Se mi incrociate per strada, potrebbe
capitare che non vi saluti perché sto guardando in alto.
Perdonatemi, è più forte di me. Mi piace guardare attraverso le
piccole fessure fra le tende, spiare un po' le vite degli altri. La
sera, poi, con le luci accese è ancora più bello. Per non parlare
dell'estate, quando, per il caldo, le finestre restano aperte e in
molti casi si sentono anche le voci delle persone che vivono le case
oggetto del mio voyeurismo. Mi piace immaginare quello che c'è
dietro i vetri delle finestre, gli odori delle cucine, l'arredamento
delle case, le musiche di sottofondo. Mi piace immaginarmi in quelle
case, per vedere se sono belle o brutte come sembrano da fuori.

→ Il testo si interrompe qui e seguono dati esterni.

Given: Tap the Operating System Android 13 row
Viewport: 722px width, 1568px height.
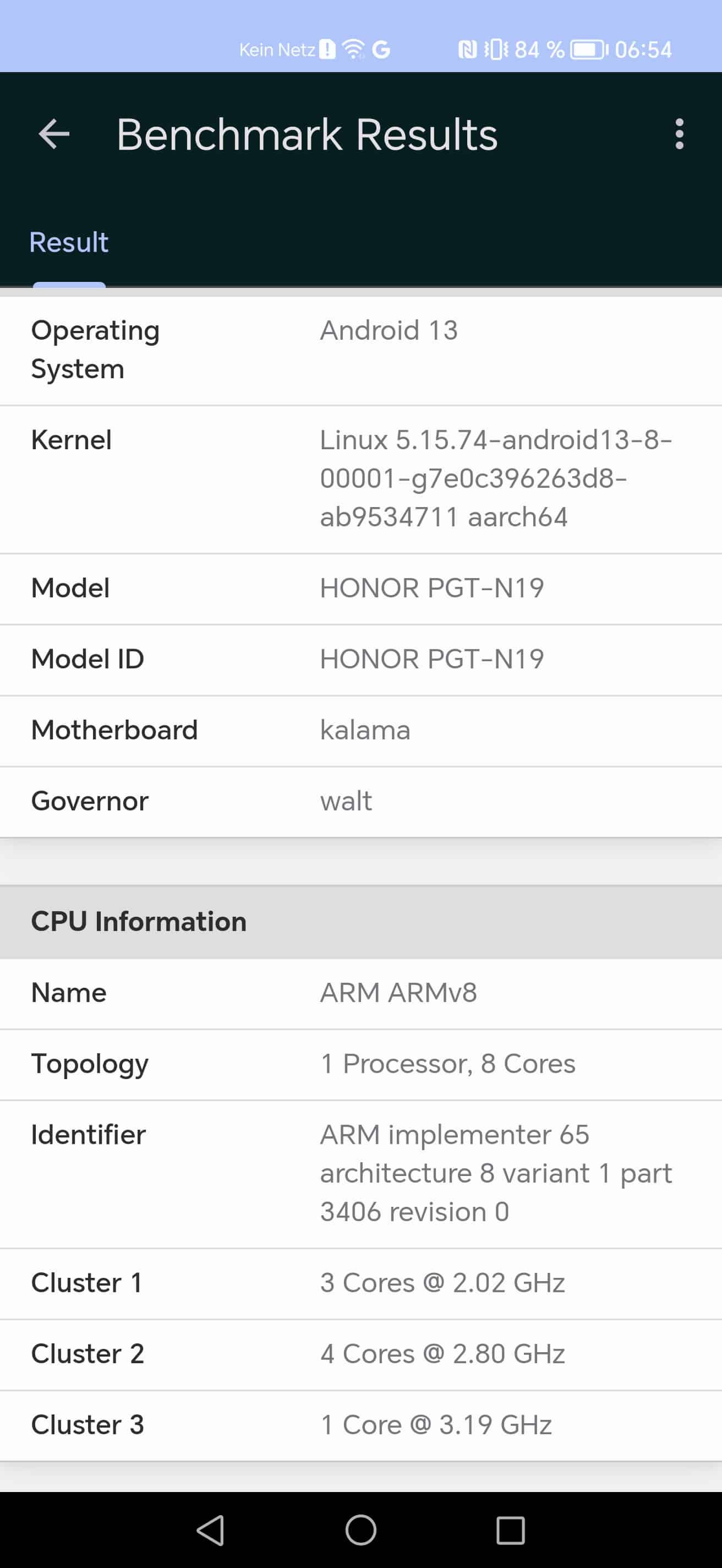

Ho camminato a testa alta per le strade
di Roma e provincia, sentendo bambini piangere e mamme arrabbiarsi.
Ho camminato a testa altissima a Parigi, immaginando i begli
appartamenti agli ultimi piani dei palazzi haussmanniani (a
malincuore, ho poi scoperto che quei begli appartamentini sono, in
moltissimi casi, dei loculi infernali). Ho camminato a testa alta in
Portogallo, ammirando gli azulejos e ascoltando le persone parlare
quella splendida lingua. Ho camminato a testa alta per le strade di
Locarno, sentendo voci che parlavano in italiano in un posto che
Italia non è. Ho camminato a testa alta a Londra, immaginando piedi
nudi che camminano su moquette blu.
A Parigi mi piace tanto prendere le
linee della metro 2 e 6 perché passano su binari sopraelevati e mi
permettono di guardare le finestre comodamente seduta sul mio sedile.
Guardo, mi incuriosisco, immagino metrature quadre, arredamenti,
profumi, famiglie.
Non amo quando dalle finestre si vedono
le luci fredde da ufficio della Asl. Amo tanto, invece, quelle belle
luci soffuse che scaldano gli ambienti e i cuori. E amo i panni stesi
ai balconi, che donano tanto colore e mi permettono di immaginare
anche come sono vestite le persone che abitano dietro quelle
finestre. A Parigi, purtroppo, i panni non si stendono ai balconi. I
palazzi devono restare “puliti” e ordinati. Quando torno a Roma è
sempre una gioia veder svolazzare i panni quasi asciutti dalle
finestre dei quartieri più popolari. In compenso, qui abbiamo grandi
e lunghe finestre, tetti a 45 gradi con bei balconcini microscopici
tanto romantici e ogni tanto ultimi piani con piccole cupole, come
quella che vedo dalla finestra della mia camera da letto parigina.
Come a dire che ogni città ha le
finestre che meglio rappresentano le personalità di chi vive lì, la
familiarità delle case che si celano dietro di esse. Ed io mi chiedo
ancora se preferisco i panni stesi sui balconi di Colli Albani o le
luci soffuse delle finestre del 15° arrondissement.